Data for this exercise:
------------------------------------
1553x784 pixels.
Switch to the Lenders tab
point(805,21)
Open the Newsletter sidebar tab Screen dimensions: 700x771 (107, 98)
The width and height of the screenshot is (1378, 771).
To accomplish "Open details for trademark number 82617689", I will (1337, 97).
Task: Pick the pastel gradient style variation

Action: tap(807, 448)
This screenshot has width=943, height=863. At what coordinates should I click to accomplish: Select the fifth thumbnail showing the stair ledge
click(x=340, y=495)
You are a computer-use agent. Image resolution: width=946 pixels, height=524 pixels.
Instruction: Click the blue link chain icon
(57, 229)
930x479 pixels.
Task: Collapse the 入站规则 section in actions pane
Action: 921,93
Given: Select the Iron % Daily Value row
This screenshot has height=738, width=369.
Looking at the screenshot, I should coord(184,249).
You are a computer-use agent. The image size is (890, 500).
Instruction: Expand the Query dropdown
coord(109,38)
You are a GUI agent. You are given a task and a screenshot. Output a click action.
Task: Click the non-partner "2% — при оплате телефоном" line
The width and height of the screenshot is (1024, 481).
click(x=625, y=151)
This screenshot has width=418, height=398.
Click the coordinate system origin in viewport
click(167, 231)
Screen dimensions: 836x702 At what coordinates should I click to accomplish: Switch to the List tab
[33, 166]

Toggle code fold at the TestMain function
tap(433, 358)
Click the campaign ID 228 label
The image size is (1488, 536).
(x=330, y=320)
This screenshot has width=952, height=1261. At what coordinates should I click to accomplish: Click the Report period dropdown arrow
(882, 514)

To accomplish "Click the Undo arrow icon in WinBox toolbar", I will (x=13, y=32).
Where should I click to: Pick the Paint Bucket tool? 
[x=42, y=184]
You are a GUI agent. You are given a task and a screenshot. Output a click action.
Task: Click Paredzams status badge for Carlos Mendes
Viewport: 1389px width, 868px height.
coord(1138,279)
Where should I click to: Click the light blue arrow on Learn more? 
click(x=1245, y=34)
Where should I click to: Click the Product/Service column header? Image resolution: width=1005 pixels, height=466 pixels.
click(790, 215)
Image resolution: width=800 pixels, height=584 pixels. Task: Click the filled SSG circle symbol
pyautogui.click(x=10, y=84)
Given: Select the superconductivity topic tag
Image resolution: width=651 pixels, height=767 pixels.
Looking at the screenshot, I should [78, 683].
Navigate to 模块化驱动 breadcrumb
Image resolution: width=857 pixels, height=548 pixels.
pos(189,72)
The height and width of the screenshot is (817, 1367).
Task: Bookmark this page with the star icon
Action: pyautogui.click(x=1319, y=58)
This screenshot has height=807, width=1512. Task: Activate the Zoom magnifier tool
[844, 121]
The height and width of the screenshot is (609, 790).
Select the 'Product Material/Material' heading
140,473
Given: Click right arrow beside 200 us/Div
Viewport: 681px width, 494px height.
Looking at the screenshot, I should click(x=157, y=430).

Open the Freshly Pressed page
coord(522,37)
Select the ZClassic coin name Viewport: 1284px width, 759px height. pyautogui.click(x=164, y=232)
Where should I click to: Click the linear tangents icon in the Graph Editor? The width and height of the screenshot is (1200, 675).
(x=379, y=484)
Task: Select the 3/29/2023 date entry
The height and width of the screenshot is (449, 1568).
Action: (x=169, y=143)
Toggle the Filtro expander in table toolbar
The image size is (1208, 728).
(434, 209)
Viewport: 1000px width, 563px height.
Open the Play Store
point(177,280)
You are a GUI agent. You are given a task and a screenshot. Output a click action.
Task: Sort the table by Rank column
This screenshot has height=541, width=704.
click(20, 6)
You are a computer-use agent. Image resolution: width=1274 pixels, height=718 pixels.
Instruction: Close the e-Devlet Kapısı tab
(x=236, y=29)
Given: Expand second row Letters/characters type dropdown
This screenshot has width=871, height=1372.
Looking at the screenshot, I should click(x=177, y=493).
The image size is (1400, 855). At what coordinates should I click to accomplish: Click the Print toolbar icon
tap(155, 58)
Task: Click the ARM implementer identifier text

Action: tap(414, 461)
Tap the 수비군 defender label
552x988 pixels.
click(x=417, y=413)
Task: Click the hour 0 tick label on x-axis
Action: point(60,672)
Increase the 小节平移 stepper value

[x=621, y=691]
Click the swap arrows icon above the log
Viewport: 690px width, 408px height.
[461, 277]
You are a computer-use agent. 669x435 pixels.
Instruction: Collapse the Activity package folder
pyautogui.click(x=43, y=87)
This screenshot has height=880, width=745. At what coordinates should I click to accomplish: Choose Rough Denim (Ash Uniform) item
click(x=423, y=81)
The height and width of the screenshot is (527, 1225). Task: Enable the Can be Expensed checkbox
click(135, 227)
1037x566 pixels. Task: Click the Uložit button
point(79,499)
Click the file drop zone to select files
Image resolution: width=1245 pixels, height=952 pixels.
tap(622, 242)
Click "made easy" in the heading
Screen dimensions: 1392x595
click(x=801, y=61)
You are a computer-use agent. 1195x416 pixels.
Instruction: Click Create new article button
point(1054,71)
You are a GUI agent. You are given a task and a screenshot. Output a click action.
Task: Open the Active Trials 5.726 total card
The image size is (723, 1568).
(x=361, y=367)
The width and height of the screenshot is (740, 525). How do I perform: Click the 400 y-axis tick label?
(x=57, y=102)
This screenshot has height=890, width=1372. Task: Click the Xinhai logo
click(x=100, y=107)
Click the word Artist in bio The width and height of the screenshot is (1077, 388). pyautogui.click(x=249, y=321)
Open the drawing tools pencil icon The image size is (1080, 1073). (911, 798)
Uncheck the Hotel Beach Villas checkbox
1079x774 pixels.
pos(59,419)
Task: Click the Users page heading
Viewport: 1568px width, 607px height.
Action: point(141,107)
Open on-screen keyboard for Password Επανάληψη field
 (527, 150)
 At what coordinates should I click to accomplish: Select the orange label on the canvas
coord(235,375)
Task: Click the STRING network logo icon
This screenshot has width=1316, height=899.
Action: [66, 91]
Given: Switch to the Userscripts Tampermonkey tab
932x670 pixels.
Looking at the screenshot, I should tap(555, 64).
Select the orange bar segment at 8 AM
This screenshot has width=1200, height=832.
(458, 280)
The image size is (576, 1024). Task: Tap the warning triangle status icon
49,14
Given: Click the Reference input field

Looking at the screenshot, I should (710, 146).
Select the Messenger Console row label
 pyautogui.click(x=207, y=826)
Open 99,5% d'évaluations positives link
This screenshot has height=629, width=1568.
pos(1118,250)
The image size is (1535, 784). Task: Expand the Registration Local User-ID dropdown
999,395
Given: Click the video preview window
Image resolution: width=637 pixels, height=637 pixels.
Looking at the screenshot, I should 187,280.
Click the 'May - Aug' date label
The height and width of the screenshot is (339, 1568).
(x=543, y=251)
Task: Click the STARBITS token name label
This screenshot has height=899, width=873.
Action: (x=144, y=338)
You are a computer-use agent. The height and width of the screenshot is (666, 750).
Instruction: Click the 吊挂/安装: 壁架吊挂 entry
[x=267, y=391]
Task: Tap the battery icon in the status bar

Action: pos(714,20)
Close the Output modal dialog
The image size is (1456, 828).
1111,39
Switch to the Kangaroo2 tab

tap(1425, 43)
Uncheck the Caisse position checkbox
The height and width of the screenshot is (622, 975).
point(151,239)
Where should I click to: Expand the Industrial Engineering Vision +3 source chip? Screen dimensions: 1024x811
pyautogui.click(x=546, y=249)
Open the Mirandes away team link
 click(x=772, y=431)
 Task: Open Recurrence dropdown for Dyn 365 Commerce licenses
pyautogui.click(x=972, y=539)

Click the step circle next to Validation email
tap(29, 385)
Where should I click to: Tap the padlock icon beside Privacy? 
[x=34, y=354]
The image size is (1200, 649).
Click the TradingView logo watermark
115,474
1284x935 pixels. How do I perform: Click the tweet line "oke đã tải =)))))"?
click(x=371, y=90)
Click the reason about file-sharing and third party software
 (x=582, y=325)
------------------------------------
What you should do:
In the entries above, take the line containing "Where should I click to: Expand" and each later line through the last, and repeat them exactly. Output nothing else.

Your response:
Where should I click to: Expand the Industrial Engineering Vision +3 source chip? Screen dimensions: 1024x811
pyautogui.click(x=546, y=249)
Open the Mirandes away team link
 click(x=772, y=431)
 Task: Open Recurrence dropdown for Dyn 365 Commerce licenses
pyautogui.click(x=972, y=539)

Click the step circle next to Validation email
tap(29, 385)
Where should I click to: Tap the padlock icon beside Privacy? 
[x=34, y=354]
The image size is (1200, 649).
Click the TradingView logo watermark
115,474
1284x935 pixels. How do I perform: Click the tweet line "oke đã tải =)))))"?
click(x=371, y=90)
Click the reason about file-sharing and third party software
 (x=582, y=325)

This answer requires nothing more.